Can you output as a JSON list of strings the lines from the one containing "Select the lightning bolt Electricity menu" through the end of the records, inclusive, one string per line and blank lines left out?

────────

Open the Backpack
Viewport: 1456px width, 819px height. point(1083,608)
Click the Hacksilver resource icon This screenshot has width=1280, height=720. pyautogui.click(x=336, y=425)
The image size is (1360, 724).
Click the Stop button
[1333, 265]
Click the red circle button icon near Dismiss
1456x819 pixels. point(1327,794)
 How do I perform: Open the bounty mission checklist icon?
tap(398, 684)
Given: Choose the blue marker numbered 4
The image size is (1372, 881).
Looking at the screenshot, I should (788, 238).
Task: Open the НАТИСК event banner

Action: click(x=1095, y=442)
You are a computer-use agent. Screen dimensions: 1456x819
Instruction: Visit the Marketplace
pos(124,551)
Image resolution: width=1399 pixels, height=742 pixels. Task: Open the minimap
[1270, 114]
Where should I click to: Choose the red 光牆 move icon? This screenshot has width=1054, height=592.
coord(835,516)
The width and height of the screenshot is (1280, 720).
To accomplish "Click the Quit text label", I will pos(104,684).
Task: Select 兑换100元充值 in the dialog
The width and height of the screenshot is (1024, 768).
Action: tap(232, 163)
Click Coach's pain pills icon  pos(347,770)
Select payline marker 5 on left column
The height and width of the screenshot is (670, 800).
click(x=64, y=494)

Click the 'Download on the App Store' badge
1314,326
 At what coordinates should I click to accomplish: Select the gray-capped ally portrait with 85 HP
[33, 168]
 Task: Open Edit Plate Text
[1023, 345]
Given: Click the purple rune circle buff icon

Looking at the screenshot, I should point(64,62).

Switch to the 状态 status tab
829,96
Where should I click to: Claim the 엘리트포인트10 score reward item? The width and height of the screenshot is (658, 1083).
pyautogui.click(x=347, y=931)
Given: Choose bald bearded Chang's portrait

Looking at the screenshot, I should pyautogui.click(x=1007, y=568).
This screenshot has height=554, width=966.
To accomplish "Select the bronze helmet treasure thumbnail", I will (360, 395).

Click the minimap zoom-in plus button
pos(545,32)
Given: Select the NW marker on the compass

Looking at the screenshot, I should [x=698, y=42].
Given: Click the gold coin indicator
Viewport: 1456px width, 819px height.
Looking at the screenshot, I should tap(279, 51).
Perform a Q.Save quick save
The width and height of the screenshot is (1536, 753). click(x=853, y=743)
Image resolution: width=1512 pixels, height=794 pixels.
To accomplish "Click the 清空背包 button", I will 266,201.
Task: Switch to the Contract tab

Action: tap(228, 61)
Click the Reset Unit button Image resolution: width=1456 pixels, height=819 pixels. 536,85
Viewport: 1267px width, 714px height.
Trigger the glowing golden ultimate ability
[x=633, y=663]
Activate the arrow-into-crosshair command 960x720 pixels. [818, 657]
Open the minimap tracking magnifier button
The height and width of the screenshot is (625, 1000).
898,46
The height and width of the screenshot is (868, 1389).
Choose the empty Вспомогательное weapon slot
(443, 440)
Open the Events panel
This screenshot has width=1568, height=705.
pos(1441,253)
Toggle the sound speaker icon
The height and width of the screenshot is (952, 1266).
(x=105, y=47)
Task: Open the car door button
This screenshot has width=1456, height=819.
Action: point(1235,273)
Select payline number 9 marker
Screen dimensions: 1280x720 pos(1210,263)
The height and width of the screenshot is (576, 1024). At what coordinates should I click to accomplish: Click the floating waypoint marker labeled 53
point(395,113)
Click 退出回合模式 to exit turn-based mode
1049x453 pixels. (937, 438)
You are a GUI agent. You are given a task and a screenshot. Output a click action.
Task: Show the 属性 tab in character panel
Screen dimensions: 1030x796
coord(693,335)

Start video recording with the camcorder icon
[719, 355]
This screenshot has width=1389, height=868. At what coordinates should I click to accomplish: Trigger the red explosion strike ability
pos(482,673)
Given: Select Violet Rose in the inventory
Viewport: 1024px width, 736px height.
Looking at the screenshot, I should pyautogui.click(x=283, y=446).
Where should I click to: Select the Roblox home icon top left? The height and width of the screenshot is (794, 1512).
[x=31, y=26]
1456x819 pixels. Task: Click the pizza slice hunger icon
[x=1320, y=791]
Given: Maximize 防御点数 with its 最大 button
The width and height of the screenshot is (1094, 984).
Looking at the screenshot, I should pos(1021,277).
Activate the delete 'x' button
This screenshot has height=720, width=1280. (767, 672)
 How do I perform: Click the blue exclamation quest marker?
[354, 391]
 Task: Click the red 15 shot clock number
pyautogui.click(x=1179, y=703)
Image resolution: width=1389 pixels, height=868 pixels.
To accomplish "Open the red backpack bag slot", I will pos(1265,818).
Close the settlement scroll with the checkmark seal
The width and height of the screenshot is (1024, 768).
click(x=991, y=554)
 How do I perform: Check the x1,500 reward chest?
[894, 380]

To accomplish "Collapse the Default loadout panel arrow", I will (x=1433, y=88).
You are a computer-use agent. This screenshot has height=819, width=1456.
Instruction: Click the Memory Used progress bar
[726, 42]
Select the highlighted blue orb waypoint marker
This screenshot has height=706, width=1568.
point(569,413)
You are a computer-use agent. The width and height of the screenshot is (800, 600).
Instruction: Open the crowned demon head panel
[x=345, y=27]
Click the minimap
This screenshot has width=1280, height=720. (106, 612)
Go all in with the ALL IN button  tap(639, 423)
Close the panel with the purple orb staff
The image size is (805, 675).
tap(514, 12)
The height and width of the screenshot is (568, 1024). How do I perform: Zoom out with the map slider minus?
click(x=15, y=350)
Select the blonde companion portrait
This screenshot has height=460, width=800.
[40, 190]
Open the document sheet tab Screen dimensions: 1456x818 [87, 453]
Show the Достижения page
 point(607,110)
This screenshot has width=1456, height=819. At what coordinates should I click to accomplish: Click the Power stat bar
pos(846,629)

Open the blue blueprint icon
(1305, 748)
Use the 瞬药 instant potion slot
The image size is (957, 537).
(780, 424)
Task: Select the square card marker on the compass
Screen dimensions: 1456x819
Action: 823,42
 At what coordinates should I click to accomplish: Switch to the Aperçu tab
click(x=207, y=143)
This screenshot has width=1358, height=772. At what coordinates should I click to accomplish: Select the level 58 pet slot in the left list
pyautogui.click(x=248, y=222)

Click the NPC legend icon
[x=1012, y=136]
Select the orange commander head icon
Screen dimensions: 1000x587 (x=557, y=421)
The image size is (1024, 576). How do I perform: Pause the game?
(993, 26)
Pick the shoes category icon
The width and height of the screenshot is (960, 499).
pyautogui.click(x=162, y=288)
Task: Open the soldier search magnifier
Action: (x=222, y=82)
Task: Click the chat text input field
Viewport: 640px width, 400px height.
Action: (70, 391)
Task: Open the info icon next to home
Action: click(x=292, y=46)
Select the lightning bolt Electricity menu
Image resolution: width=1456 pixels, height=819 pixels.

────────

→ **CORRECT OUTPUT**:
[
  "Select the lightning bolt Electricity menu",
  "Image resolution: width=1456 pixels, height=819 pixels."
]